The difference between an electronic instrument and a pipe organ is considerable. Rather than reproducing recorded sounds through loudspeakers, a pipe organ creates sound by allowing air to pass through thousands of individual pipes. Like a fine acoustic piano, its sound is alive, filling the building with a warmth and presence that no electronic instrument can entirely replicate.
Our present instrument, which has served us faithfully over the years,
will be transported and reinstalled at St Cecilia's Church in Stamford, where
we hope it will continue to serve Fr Connaughton and his congregation for many years to come.

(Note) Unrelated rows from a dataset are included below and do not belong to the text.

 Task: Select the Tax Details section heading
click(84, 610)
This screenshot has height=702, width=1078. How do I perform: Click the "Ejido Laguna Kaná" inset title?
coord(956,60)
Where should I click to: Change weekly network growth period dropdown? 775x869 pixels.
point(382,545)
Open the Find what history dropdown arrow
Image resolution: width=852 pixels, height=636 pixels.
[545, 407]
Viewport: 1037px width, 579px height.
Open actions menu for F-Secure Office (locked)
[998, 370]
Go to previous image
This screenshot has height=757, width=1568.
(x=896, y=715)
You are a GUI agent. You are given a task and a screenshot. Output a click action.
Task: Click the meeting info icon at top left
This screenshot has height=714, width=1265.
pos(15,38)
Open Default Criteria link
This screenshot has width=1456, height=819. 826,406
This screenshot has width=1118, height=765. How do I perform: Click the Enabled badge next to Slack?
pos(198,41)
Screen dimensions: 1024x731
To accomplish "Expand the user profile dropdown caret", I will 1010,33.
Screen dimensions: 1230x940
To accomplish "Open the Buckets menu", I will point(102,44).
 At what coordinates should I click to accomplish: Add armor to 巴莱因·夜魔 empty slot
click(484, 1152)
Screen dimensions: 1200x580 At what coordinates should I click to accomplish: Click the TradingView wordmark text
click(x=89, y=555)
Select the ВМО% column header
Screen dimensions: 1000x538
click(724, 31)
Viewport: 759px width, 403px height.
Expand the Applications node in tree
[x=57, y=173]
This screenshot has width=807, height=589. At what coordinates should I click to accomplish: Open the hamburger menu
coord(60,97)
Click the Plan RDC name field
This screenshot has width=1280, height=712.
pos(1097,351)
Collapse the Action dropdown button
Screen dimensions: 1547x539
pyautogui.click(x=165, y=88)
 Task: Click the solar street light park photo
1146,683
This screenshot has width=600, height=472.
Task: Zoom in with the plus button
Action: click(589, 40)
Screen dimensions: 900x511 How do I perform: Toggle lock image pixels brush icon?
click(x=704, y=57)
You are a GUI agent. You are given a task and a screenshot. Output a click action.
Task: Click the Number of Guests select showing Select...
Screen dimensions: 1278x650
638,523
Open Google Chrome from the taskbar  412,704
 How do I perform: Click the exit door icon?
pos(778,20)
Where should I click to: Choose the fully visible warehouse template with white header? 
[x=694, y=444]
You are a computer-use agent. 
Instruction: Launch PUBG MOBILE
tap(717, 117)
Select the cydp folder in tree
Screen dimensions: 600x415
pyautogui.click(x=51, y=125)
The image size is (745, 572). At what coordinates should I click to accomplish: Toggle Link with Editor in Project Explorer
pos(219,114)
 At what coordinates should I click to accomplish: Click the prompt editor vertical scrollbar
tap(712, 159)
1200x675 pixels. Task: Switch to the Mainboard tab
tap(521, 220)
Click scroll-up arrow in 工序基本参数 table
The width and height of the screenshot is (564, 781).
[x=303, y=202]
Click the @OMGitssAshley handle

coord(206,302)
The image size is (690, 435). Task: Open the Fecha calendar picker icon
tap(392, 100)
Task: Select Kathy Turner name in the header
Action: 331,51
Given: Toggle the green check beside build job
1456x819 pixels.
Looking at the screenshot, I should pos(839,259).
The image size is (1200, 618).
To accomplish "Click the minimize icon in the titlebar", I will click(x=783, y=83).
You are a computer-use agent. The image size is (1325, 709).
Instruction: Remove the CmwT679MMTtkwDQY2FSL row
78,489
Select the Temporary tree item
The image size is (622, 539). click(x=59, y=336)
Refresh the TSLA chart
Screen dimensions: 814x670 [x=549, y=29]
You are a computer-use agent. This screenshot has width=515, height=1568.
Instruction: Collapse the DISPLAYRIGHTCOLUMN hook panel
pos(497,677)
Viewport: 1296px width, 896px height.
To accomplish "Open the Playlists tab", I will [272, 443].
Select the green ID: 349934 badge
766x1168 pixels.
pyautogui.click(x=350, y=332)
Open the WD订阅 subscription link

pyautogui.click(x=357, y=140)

Our new instrument, Noack Organ Company Opus 109, was built in 1987 for Holy Trinity Episcopal Church in Memphis, Tennessee. As the Holy Trinity congregation prepares to merge with neighbouring parishes and their church enters a new chapter, we are honoured to provide a new home for this remarkable instrument so that its pipes might continue their vocation
of giving praise to Almighty God.
The clergy, vestry, and congregation of Holy Trinity have been particularly pleased to learn that the organ will play a central role in the formation of
young musicians as St Paul's begins to establish its new chorister programme.
Later this summer, the organ will be carefully dismantled in Memphis by the Noack Organ Company, its original builders, before beginning its journey to Connecticut. Following its arrival in Greenwich, it will be reassembled during late August in readiness to lead the worship of St Paul's from September onwards.